Arts Value Forum. Presented by The Childers Group and The Cultural Facilities Corporation, Canberra Theatre Centre, Wednesday July 26, 12.30 – 6.00 pm.
Keynote Speaker:
Kate Fielding, Board Member Australia Council for the Arts, Chair Regional Arts Australia.
Program:
1.10 pm
What Arts and Culture can do for us; Insights and Reactions; Open Discussion.
Speakers:
Kate Fielding;
Jenni Kemarre Martiniello;
Rachael Coghlan;
Dr Natasha Cica;
Michael Chappell;
Padma Menon;
Prof Desmond Manderson
2.40 pm
Focus Groups:
Health – Chair: Raoul Craemer
Speakers: Dr Jenny Macfarlane; Kristen Sutcliffe; John Pratt; Philip Piggin
Economic – Chair: Kate Fielding
Speakers: Kareena Arthy; Liz Lea; Harriet Elvin and Greg Randall; Gretel Harrison
Identity and Social – Chair: Dr Natasha Cica
Speakers: Gordon Ramsay MLA; Don Bemrose; Michael Chappell; Yasmin Masri
Commentary by
Frank McKone
The Childers Group, according to Forum chair Stephen Cassidy, is not only independent but is ‘proudly’ unfunded. This description raised in my mind some issues – for example, about the Group’s relationship with the Cultural Facilities Corporation owned by the ACT Government; or about the perception it may encourage that the arts might be proud to be unfunded; or about the middle-class nature of an arts advocate in this city being able, and proudly, to find its funds independently.
How independent is the Childers Group when this is the fourth event of this kind presented by them ‘in partnership with’ the Corporation? Or is it better to say that this arrangement allows the Government to remain at arms length and therefore be better able to hear independent advocacy?

Stated task 1
Please retype the part of the Arts Value Forum text that begins at the words "Arts Value Forum." and stops after the words "12.30 – 6.00 pm.".

[A run of records]
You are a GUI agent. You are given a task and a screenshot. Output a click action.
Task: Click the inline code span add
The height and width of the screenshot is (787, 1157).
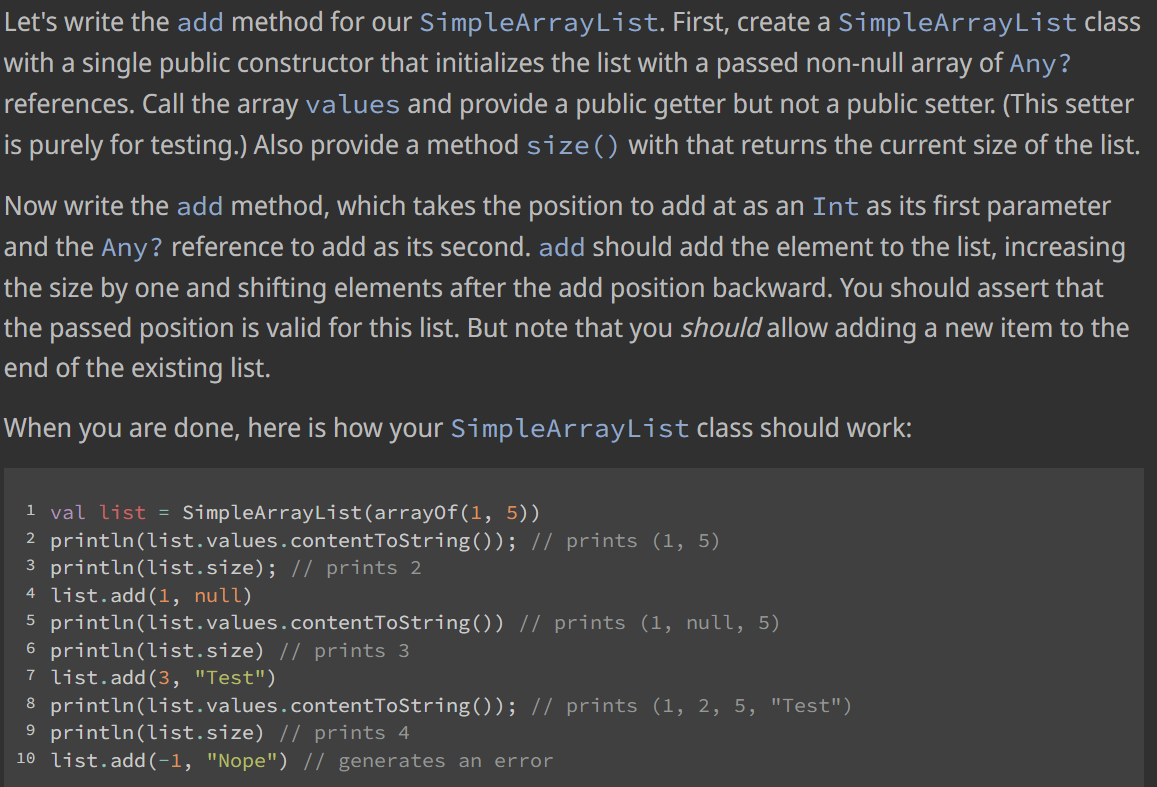tap(198, 22)
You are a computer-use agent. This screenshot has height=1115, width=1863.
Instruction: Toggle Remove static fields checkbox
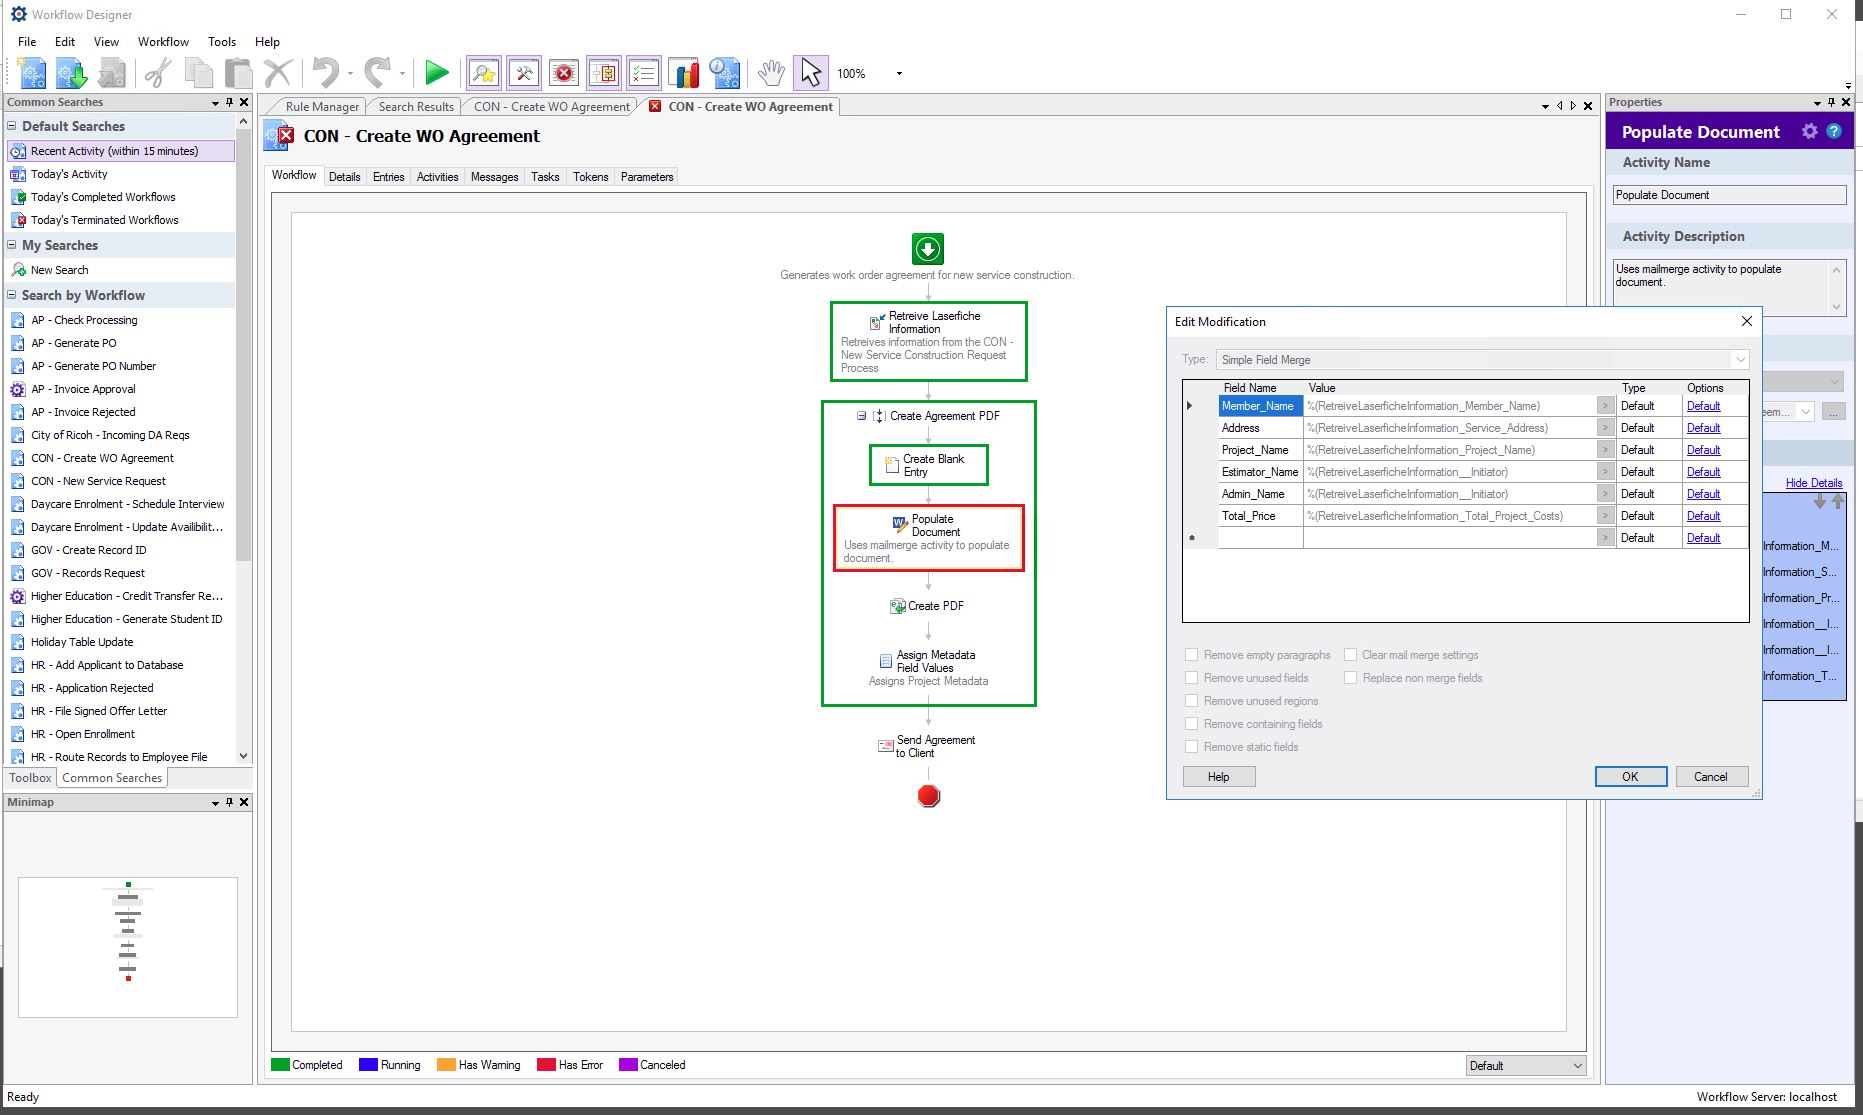click(1191, 747)
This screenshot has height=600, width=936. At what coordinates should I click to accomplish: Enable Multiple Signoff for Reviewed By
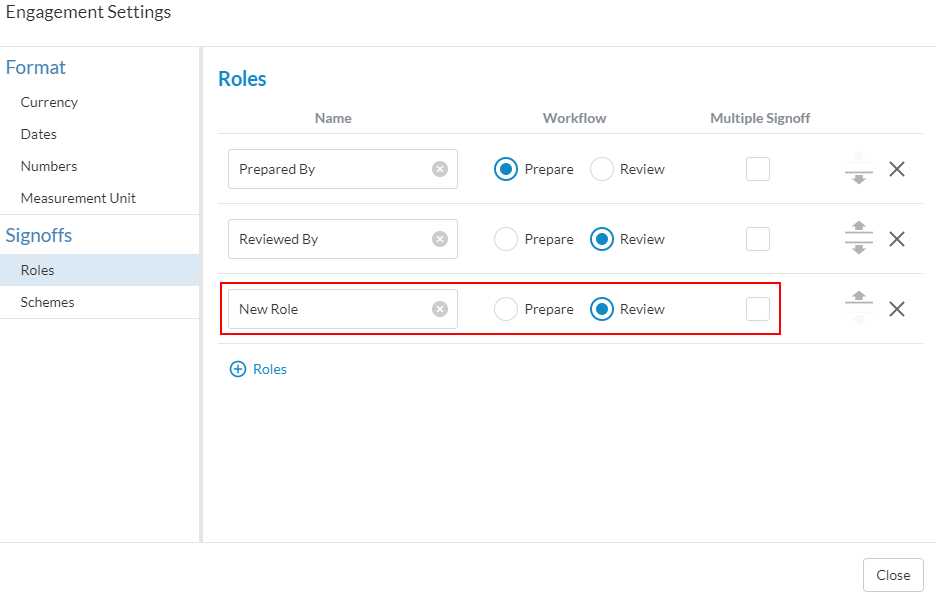[758, 239]
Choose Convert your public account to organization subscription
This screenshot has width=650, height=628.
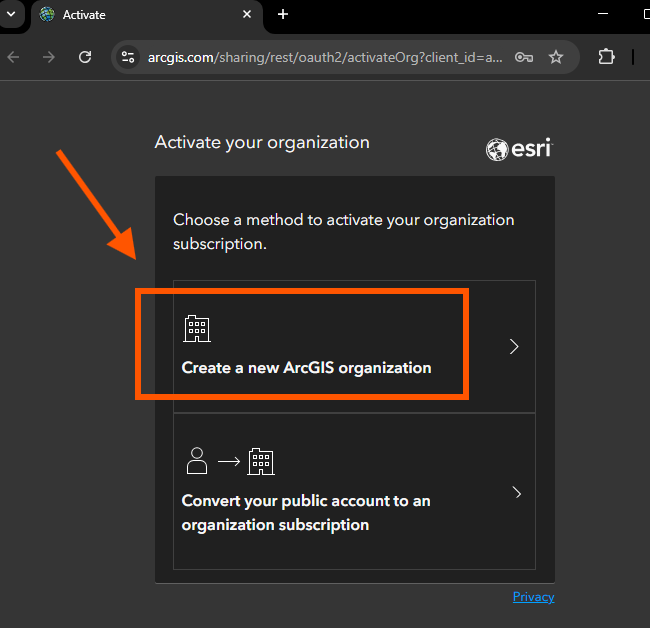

Stated task 2
Convert the lines of the listing from its start through the line that contains "tap(198, 22)" into a Markdown table with the columns Row and Line, skipping blank lines. Leave the pictures out of the table.

Full solution 1
Arts Value Forum. Presented by The Childers Group and The Cultural Facilities Corporation, Canberra Theatre Centre, Wednesday July 26, 12.30 – 6.00 pm.

Full solution 2
| Row | Line |
|---|---|
| 1 | You are a GUI agent. You are given a task and a screenshot. Output a click action. |
| 2 | Task: Click the inline code span add |
| 3 | The height and width of the screenshot is (787, 1157). |
| 4 | tap(198, 22) |